**Short task**
State how many lines in the data below contain the word "Click", and give only that number.

**Rows**
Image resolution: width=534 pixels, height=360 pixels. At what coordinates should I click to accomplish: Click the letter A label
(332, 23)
...
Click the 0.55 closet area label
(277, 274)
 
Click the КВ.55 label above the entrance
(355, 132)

**Result of the task**
3